Even if such drugs work, researchers do not envision a day when people could go to a bar, get drunk, then take a drug to reverse intoxication before getting in a car to drive home.
Studies with a neurotransmitter called serotonin -- which plays a role in mood and eating and drinking behaviors -- also suggest the uncontrollable craving for alcohol may be chemically based and may someday be turned off. Studies indicate, for example, that alcoholics have reduced levels of serotonin, which scientists have linked to depressed moods in some individuals.
Alcohol has been shown to enhance serotonin function, said NIAAA's Tabakoff. One theory is that alcoholics "learn that if they take alcohol, it will overcome some adverse feeling that they may have."
In a Toronto study -- not yet complete -- scientists are testing a drug that enhances the action of serotonin and may help reduce the craving for alcohol.
Pinpointing the biochemical role of alcohol is difficult because it affects every major system in the brain. "The trouble with the brain is that everything is connected to everything else," said Stanford's Goldstein. "The ideas of what part of the brain are affected keep changing. This week, there is a lot to be said about the cerebellum. It controls balance and walking, and those are obviously impaired. The electrophysiologists can show that alcohol affects neurons in the cerebellum. We may be focusing on that because it is what we can measure." ::
Researchers also have studied alcohol's effects on the liver, the only organ that can break down the potentially toxic drug.
It has been known for some time that people can clear alcohol from their bodies at varying rates. Studies have found genetically caused differences in the enzymes responsible for clearing alcohol from the body, said Dr.
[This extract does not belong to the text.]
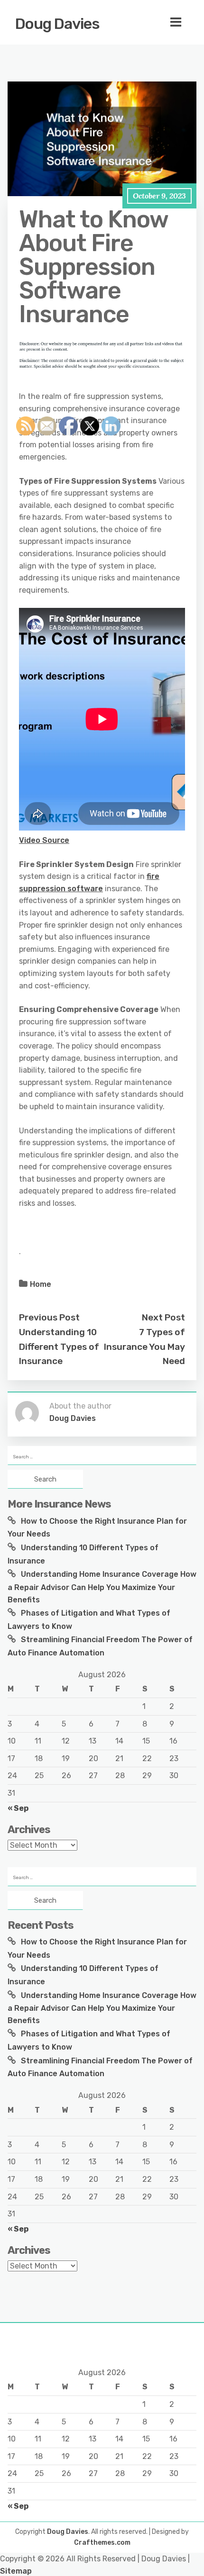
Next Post (163, 1317)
T.K. Li of the Indiana University School of Medicine and the Veterans Administration Medical Center in Indianapolis.
In a number of studies, alcoholics are found to metabolize alcohol more quickly, requiring more alcohol to feel an effect and helping them develop a tolerance to quantities of alcohol that would intoxicate others.
Researchers at the City of Hope Medical Center in Duarte, Calif., for example, discovered a genetic defect affecting half of all Orientals, which prevents them from converting alcohol into a harmless substance. When Orientals with this defect drink, a toxic compound quickly builds up in their bodies, causing a hot, flushing sensation and sometimes nausea.
"They get sick, some violently ill," Li said. Orientals with this defect seldom become alcoholic.
The drug Antabuse, given to thousands of alcoholics each year to make them feel sick if they take a drink, works on the same enzyme that is affected by the Oriental genetic defect. Antabuse, however, has had limited success because alcoholics tend to just stop taking the medication to avoid getting sick instead of staying away from alcohol.
Chronic alcohol use causes major damage to the liver, resulting in cirrhosis of the liver, the ninth-leading cause of death in the United States. Researchers have sought ways to protect the liver from alcohol's toxic effects.
On Dec. 3, Dr. Yedy Israel, Dr. Hector Orrego and others at the Addiction Research Foundation in Toronto reported in the New England Journal of Medicine that the anti-thyroid drug called propylthiouracil, or PTU, protected the liver of people who continued to drink heavily and it prevented cirrhosis and death.
"In essence, we are reducing mortality by about 50 percent, independent of the severity of their drinking," Israel said. "This is the first drug we know of that shows this type of protection against mortality for alcoholic liver disease." Protection, however, disappeared when the subjects stopped taking the drug.
This does not mean, Israel said, that people should go out and get the drug to protect their liver while they continue to abuse alcohol. The most effective way to protect the liver, he said, is to stop drinking.